* TASK INSTRUCTIONS
In the entries that follow, the line with "Given: Click the cz-cli@4.3.1 version text" opens the range and the line with "Given: Click the compass on the map" closes it; repeat that range exactly, both lines included.
^^^^^^^^^^^^^^^^
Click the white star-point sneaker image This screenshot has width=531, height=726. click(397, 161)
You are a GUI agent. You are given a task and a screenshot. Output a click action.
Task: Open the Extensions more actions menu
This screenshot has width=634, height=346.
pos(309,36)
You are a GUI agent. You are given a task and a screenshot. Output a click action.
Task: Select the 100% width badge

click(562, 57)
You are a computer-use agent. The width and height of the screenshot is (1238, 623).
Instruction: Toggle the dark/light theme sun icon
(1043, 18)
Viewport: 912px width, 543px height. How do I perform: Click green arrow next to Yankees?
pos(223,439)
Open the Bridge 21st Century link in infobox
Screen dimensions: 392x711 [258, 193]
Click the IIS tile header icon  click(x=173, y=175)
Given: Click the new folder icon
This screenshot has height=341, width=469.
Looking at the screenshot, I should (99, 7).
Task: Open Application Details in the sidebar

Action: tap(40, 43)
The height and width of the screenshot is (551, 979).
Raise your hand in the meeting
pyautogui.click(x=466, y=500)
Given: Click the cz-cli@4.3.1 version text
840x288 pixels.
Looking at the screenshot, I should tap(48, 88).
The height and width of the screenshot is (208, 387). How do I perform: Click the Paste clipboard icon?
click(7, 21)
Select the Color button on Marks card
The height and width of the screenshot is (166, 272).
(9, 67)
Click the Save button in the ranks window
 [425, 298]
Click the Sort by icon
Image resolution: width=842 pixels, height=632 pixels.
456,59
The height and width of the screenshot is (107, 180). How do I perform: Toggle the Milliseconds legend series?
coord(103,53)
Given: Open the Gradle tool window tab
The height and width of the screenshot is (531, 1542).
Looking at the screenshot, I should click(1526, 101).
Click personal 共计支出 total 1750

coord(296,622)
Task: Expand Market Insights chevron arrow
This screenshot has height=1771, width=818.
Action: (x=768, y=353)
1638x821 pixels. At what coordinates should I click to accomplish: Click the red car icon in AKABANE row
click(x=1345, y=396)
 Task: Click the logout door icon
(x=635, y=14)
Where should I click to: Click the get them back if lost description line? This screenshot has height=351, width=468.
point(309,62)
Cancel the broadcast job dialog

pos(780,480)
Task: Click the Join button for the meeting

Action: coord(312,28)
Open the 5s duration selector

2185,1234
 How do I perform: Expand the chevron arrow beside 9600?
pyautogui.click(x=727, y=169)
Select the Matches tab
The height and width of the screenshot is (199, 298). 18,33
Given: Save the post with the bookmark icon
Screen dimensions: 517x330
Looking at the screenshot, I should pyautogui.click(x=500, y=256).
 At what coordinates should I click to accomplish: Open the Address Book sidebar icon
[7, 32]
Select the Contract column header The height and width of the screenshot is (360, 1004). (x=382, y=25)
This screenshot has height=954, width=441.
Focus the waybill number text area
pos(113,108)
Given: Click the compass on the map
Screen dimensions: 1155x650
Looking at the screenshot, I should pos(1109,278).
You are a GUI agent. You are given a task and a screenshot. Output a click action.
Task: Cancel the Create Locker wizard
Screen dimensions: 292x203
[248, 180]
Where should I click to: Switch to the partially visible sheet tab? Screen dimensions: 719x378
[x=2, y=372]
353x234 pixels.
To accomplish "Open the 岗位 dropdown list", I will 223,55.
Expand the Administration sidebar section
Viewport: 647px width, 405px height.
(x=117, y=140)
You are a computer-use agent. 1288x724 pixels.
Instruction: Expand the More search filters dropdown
^^^^^^^^^^^^^^^^
* RESPONSE TO THIS TASK
Given: Click the cz-cli@4.3.1 version text
840x288 pixels.
Looking at the screenshot, I should tap(48, 88).
The height and width of the screenshot is (208, 387). How do I perform: Click the Paste clipboard icon?
click(7, 21)
Select the Color button on Marks card
The height and width of the screenshot is (166, 272).
(9, 67)
Click the Save button in the ranks window
 [425, 298]
Click the Sort by icon
Image resolution: width=842 pixels, height=632 pixels.
456,59
The height and width of the screenshot is (107, 180). How do I perform: Toggle the Milliseconds legend series?
coord(103,53)
Given: Open the Gradle tool window tab
The height and width of the screenshot is (531, 1542).
Looking at the screenshot, I should click(1526, 101).
Click personal 共计支出 total 1750

coord(296,622)
Task: Expand Market Insights chevron arrow
This screenshot has height=1771, width=818.
Action: (x=768, y=353)
1638x821 pixels. At what coordinates should I click to accomplish: Click the red car icon in AKABANE row
click(x=1345, y=396)
 Task: Click the logout door icon
(x=635, y=14)
Where should I click to: Click the get them back if lost description line? This screenshot has height=351, width=468.
point(309,62)
Cancel the broadcast job dialog

pos(780,480)
Task: Click the Join button for the meeting

Action: coord(312,28)
Open the 5s duration selector

2185,1234
 How do I perform: Expand the chevron arrow beside 9600?
pyautogui.click(x=727, y=169)
Select the Matches tab
The height and width of the screenshot is (199, 298). 18,33
Given: Save the post with the bookmark icon
Screen dimensions: 517x330
Looking at the screenshot, I should pyautogui.click(x=500, y=256).
 At what coordinates should I click to accomplish: Open the Address Book sidebar icon
[7, 32]
Select the Contract column header The height and width of the screenshot is (360, 1004). (x=382, y=25)
This screenshot has height=954, width=441.
Focus the waybill number text area
pos(113,108)
Given: Click the compass on the map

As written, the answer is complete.